Astrophysicist working in Deep Learning. PhD student in Cosmology and Machine Learning with IMPRS at the Observatory of LMU, Munich and the Munich Center for Machine Learning.
Home | Research & Projects | Photographs & Drawings | Other
Transfusion is a new algorithm from Meta AI that proposes a very elegant solution to fitting multi-modal generative models without pretraining (excluding the classic VQVAE modules common to foundation models of this kind).
The idea is to use one very large transformer model to process multi-modal dictionaries of tokens from images, text and whatever else.

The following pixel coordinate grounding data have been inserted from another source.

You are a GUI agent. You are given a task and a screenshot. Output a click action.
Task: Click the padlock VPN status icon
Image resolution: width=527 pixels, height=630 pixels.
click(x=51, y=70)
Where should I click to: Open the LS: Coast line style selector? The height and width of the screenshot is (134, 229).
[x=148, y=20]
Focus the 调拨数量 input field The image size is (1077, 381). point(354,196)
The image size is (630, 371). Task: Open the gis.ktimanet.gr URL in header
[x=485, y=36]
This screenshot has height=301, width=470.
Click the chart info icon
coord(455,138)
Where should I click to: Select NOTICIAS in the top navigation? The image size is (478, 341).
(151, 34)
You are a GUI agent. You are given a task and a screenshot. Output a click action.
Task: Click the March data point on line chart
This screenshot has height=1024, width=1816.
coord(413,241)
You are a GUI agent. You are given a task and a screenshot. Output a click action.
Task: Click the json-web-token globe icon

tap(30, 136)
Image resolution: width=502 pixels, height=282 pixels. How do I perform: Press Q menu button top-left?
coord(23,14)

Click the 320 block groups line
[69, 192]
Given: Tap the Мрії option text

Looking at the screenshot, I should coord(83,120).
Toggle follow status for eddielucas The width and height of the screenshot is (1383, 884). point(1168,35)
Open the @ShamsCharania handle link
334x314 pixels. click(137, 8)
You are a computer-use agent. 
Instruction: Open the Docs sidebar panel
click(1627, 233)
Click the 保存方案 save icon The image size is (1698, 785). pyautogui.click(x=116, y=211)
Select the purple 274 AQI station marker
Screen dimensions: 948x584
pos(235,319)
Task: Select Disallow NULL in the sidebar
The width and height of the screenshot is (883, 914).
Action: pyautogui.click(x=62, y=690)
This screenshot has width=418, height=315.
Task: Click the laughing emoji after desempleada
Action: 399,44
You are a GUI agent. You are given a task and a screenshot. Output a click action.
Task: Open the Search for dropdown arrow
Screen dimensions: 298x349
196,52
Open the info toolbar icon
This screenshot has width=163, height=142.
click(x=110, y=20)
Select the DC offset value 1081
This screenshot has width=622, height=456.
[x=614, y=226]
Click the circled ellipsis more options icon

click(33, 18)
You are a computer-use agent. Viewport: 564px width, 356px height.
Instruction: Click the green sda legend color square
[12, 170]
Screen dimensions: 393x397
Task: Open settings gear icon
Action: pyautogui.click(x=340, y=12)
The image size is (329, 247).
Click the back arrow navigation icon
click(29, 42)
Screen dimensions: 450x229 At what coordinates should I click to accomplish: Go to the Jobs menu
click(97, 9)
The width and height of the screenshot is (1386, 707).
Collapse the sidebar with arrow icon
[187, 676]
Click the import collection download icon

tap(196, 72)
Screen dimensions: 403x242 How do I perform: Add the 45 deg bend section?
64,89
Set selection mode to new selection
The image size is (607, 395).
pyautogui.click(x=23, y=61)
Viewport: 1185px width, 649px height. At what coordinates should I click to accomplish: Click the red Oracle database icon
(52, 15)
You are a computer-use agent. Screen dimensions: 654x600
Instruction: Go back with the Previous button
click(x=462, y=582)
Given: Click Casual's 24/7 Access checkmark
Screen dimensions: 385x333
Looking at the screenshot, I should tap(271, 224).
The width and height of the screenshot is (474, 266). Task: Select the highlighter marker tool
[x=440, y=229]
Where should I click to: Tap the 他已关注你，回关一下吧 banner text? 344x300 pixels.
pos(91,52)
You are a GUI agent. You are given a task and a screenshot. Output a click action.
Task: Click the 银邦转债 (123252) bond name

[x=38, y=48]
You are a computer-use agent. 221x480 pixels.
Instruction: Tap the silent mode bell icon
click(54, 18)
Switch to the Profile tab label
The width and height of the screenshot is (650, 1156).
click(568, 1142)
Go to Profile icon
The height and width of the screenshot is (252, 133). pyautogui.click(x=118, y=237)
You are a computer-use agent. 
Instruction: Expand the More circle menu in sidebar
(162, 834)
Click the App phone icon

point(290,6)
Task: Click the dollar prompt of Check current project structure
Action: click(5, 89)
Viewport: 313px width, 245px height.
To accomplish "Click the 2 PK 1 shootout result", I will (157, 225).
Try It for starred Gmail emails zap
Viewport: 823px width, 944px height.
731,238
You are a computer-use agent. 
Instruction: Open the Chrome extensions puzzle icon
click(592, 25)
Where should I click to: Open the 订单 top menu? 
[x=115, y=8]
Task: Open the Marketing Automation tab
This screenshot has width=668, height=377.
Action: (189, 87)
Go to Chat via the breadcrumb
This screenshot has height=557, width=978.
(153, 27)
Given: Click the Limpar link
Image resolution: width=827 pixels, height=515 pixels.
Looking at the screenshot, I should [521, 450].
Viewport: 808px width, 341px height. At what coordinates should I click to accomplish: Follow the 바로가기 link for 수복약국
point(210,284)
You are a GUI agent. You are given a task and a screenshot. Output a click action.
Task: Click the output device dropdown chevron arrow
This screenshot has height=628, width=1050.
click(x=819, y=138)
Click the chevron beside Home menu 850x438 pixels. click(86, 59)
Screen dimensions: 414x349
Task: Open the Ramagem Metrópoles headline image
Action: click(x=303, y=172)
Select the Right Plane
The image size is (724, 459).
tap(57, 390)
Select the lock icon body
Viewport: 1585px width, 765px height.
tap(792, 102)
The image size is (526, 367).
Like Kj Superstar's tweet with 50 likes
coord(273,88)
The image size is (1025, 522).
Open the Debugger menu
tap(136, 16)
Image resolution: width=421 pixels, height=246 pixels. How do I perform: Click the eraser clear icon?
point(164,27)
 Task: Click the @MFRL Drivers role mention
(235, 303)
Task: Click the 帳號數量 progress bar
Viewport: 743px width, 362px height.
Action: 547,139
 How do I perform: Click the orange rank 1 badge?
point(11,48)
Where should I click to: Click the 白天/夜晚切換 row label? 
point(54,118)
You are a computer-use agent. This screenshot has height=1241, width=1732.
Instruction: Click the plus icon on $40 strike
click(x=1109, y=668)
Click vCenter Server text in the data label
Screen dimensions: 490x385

They use a joint (slightly worrying joint-objective but it seems to work nicely) which obtains some SOTA-level results in image generation and text tasks.
Note that the transformer model is simultaneously trained, token-wise, on denoising diffusion and next-token prediction.
Personally I think this is one of the simplest, most-elegant and valuable solutions in the space of multi-modal generative models - you can explore all the separate conditionings of your point PDF for free, you don't actually need the VQVAE and the objective doesn't exclude normalising flows (not simple though!).
The conditional sampling with this model would be done by denoising, for example, half the tokens in a sequence corresponding to one modality whilst the transformer processes the whole sequence (that may contain other conditioning modalities).
Slides for a talk I gave today at ODSL in Munich.
Consistent Diffusion Meets Tweedie:Training Exact Ambient Diffusion Models with Noisy Data.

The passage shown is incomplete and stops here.